→ Exercise data
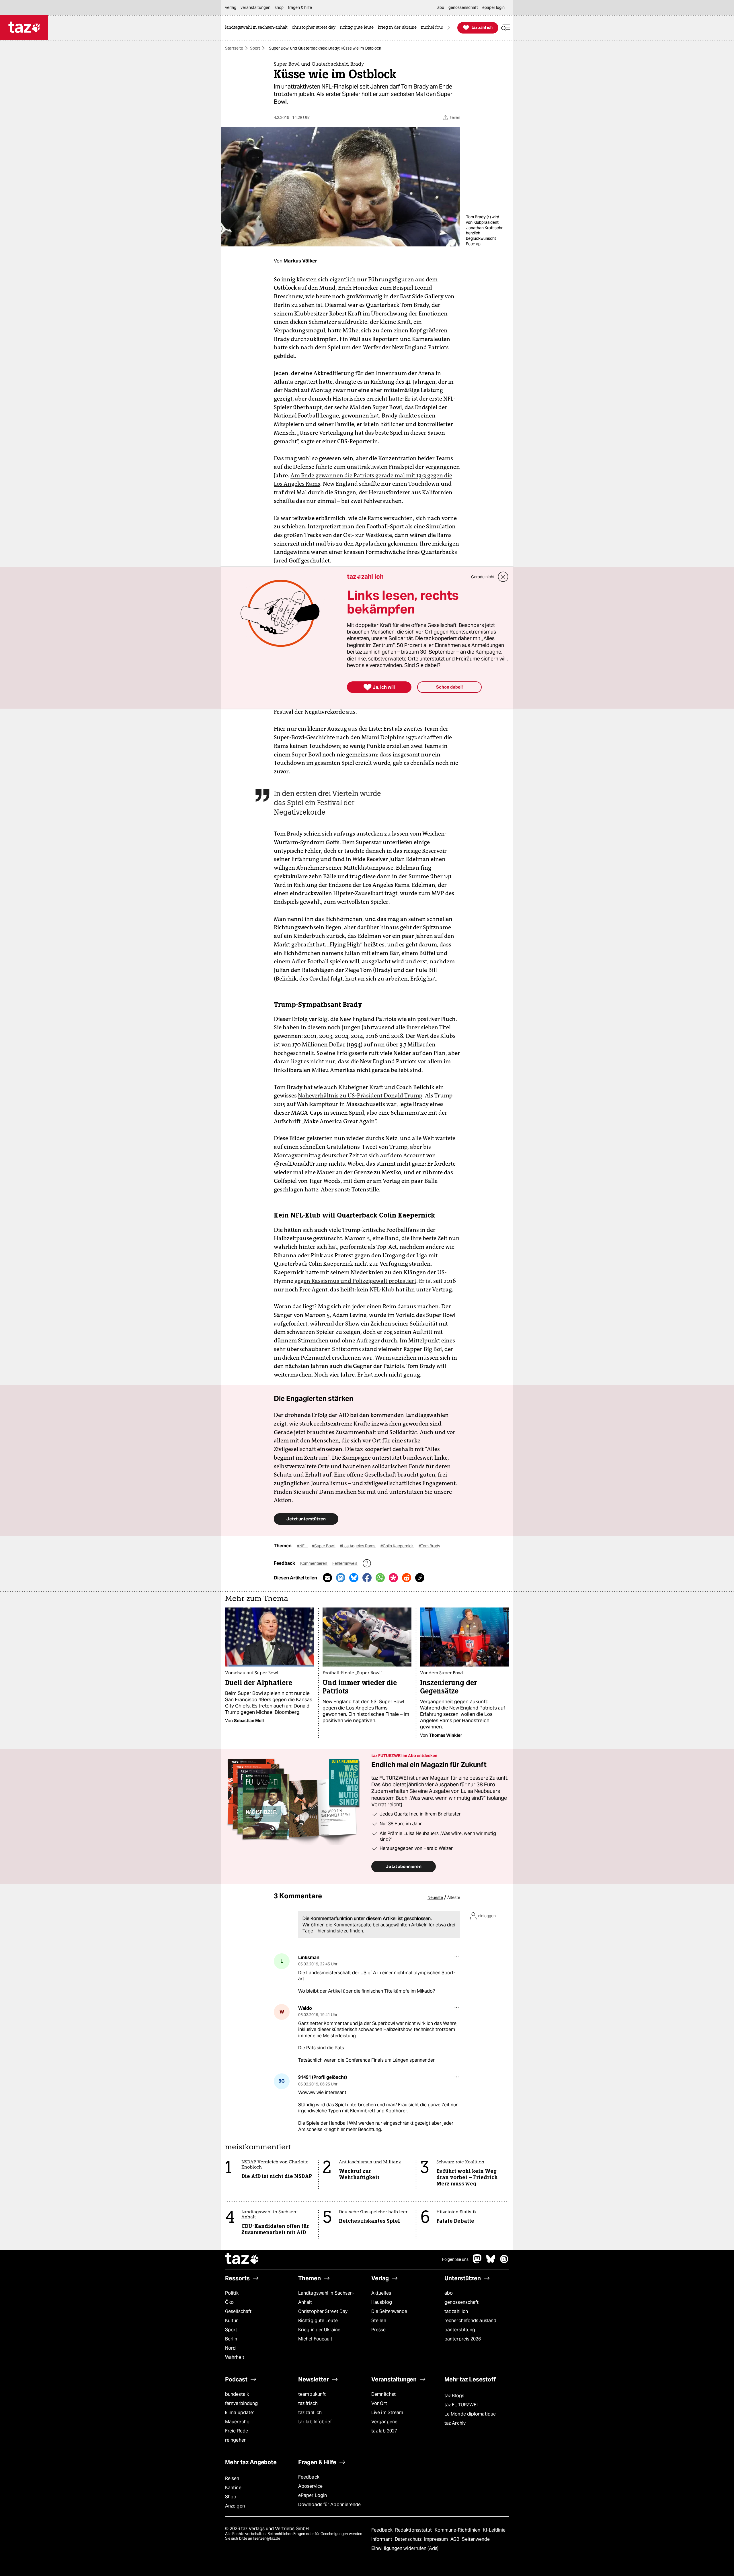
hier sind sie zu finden (340, 1931)
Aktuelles (381, 2293)
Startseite (234, 48)
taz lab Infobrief (315, 2422)
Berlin (231, 2339)
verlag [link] (230, 7)
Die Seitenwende (389, 2311)
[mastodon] (477, 2261)
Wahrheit (234, 2357)
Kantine (233, 2488)
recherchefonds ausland (470, 2321)
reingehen (236, 2440)
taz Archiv (455, 2423)
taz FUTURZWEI (461, 2405)
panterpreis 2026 (462, 2339)
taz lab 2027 (384, 2431)
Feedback (308, 2477)
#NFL (302, 1545)
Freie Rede (236, 2431)
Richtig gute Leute (318, 2321)
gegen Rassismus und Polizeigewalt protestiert (355, 1280)
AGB (455, 2539)
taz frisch (308, 2403)
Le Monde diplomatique (470, 2414)
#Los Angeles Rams (358, 1545)
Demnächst (383, 2394)
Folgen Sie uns (455, 2259)
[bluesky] (490, 2261)
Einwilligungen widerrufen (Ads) (404, 2548)
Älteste (453, 1897)
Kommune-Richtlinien (458, 2530)
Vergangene (384, 2422)
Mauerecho (237, 2422)
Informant (382, 2539)
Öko (229, 2302)
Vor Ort (379, 2403)
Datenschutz (409, 2539)
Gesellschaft (238, 2311)
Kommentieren (314, 1563)
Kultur (231, 2321)
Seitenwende (476, 2539)
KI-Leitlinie (494, 2530)
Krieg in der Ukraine (319, 2330)
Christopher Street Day (323, 2311)
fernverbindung (241, 2403)
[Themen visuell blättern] (448, 27)
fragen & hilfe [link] (300, 7)
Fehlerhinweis (345, 1563)
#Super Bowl (323, 1545)
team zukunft (312, 2394)
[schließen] (503, 577)
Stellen (378, 2321)
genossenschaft (461, 2302)
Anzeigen (235, 2506)
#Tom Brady (429, 1545)
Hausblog (381, 2302)
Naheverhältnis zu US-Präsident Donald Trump (360, 1095)
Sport (255, 48)
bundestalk (237, 2394)
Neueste (435, 1897)
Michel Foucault (315, 2339)
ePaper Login (312, 2495)
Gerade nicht (483, 576)
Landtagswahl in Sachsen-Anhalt (326, 2297)
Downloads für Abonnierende (329, 2504)
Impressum (436, 2539)
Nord (230, 2348)
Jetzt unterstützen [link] (306, 1519)
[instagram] (504, 2261)
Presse (378, 2330)
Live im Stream (387, 2413)
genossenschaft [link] (463, 7)
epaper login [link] (493, 7)
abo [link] (440, 7)
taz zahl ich (456, 2311)
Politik (232, 2293)
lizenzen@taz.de (266, 2538)
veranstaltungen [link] (255, 7)
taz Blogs (454, 2396)
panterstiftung (459, 2330)
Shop (230, 2497)
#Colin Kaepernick (397, 1545)
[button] (505, 28)
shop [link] (279, 7)
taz (242, 2259)
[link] (257, 27)
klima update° (239, 2413)
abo (448, 2293)
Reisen (232, 2478)
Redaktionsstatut (414, 2530)
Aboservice (310, 2486)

→ Task objective
Pictures stay out; print everything else in the data exactly.

→ Answer space
hier sind sie zu finden (340, 1931)
Aktuelles (381, 2293)
Startseite (234, 48)
taz lab Infobrief (315, 2422)
Berlin (231, 2339)
verlag [link] (230, 7)
Die Seitenwende (389, 2311)
[mastodon] (477, 2261)
Wahrheit (234, 2357)
Kantine (233, 2488)
recherchefonds ausland (470, 2321)
reingehen (236, 2440)
taz Archiv (455, 2423)
taz FUTURZWEI (461, 2405)
panterpreis 2026 (462, 2339)
taz lab 2027 (384, 2431)
Feedback (308, 2477)
#NFL (302, 1545)
Freie Rede (236, 2431)
Richtig gute Leute (318, 2321)
gegen Rassismus und Polizeigewalt protestiert (355, 1280)
AGB (455, 2539)
taz frisch (308, 2403)
Le Monde diplomatique (470, 2414)
#Los Angeles Rams (358, 1545)
Demnächst (383, 2394)
Folgen Sie uns (455, 2259)
[bluesky] (490, 2261)
Einwilligungen widerrufen (Ads) (404, 2548)
Älteste (453, 1897)
Kommune-Richtlinien (458, 2530)
Vergangene (384, 2422)
Mauerecho (237, 2422)
Informant (382, 2539)
Öko (229, 2302)
Vor Ort (379, 2403)
Datenschutz (409, 2539)
Gesellschaft (238, 2311)
Kommentieren (314, 1563)
Kultur (231, 2321)
Seitenwende (476, 2539)
KI-Leitlinie (494, 2530)
Krieg in der Ukraine (319, 2330)
Christopher Street Day (323, 2311)
fernverbindung (241, 2403)
[Themen visuell blättern] (448, 27)
fragen & hilfe [link] (300, 7)
Fehlerhinweis (345, 1563)
#Super Bowl (323, 1545)
team zukunft (312, 2394)
[schließen] (503, 577)
Stellen (378, 2321)
genossenschaft (461, 2302)
Anzeigen (235, 2506)
#Tom Brady (429, 1545)
Hausblog (381, 2302)
Naheverhältnis zu US-Präsident Donald Trump (360, 1095)
Sport (255, 48)
bundestalk (237, 2394)
Neueste (435, 1897)
Michel Foucault (315, 2339)
ePaper Login (312, 2495)
Gerade nicht (483, 576)
Landtagswahl in Sachsen-Anhalt (326, 2297)
Downloads für Abonnierende (329, 2504)
Impressum (436, 2539)
Nord (230, 2348)
Jetzt unterstützen [link] (306, 1519)
[instagram] (504, 2261)
Presse (378, 2330)
Live im Stream (387, 2413)
genossenschaft [link] (463, 7)
epaper login [link] (493, 7)
abo [link] (440, 7)
taz zahl ich (456, 2311)
Politik (232, 2293)
lizenzen@taz.de (266, 2538)
veranstaltungen [link] (255, 7)
taz Blogs (454, 2396)
panterstiftung (459, 2330)
Shop (230, 2497)
#Colin Kaepernick (397, 1545)
[button] (505, 28)
shop [link] (279, 7)
taz (242, 2259)
[link] (257, 27)
klima update° (239, 2413)
abo (448, 2293)
Reisen (232, 2478)
Redaktionsstatut (414, 2530)
Aboservice (310, 2486)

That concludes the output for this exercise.